Фольклорная субкультура
Хотя в фольклористике утвердилось понимание фольклора как поэтически-
музыкально-танцевально-актерской сферы художественного творчества, я предлагал,
полемизируя с автором прекрасного исследования «Эстетика фольклора» В. Е. Гусевым,
расширить смысл данного понятия, дабы оно охватывало и «пластический фольклор», то есть и
художественные ремесла, и крестьянскую архитектуру, поскольку их эстетические принципы
едины с принципами «мусических», говоря греческим термином, искусств; но с более широкой
— культурологической — точки зрения есть все основания присоединиться к точке зрения В.
С. Цуккермана и восстановить первоначальное значение термина «фольклор» — «народная
культура»; применительно к рассматриваемому нами этапу ее истории именно в таком,
широком, смысле рассматривает ее в своих исследованиях А. Я. Гуревич, оговаривая при этом
— с чем нельзя не согласиться — взаимовлияние и даже взаимопроникновение фольклора и
других субкультур этого времени: «То, что называют фольклорной, или народной, культурой,
отнюдь не было чуждо образованной части общества, в том числе и духовенству. Вместе с тем
мы не в состоянии обнаружить в имеющихся средневековых текстах фольклорную культуру "в
чистом виде", и не только потому, что ее носители были лишены возможности запечатлеть
свои взгляды в письменности. Причина коренилась, видимо, в том, что такой "беспримесной"
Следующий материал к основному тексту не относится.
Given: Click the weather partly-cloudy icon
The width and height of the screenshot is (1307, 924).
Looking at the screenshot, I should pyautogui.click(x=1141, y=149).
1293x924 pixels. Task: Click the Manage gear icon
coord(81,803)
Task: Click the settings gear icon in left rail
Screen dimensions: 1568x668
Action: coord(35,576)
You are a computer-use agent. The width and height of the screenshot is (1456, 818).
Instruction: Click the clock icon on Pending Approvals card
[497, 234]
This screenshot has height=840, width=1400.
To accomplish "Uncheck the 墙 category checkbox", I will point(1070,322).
народной культуры в средние века уже не существовало. В сознании любого человека эпохи,
даже самого необразованного и темного, жителя "медвежьего угла", так или иначе имелись
какие-то элементы христианского, церковного, мировоззрения, сколь бы ни были они
фрагментарны, примитивны и искажены. С другой же стороны, в сознании даже наиболее
образованных людей, опирающемся на Священное писание и прошедшем выучку у
патристики, библейской
экзегетики и аристотелизма, не мог не таиться, пусть в угнетенном, латентном, виде, пласт
народных верований и мифологических образов. Соотношение всех этих компонентов у
образованной элиты и необразованной массы, разумеется, было различным, но многослойность
и противоречивость сознания — достояние любого человека той эпохи, от схоласта,
церковного прелата и профессора университета до простолюдина».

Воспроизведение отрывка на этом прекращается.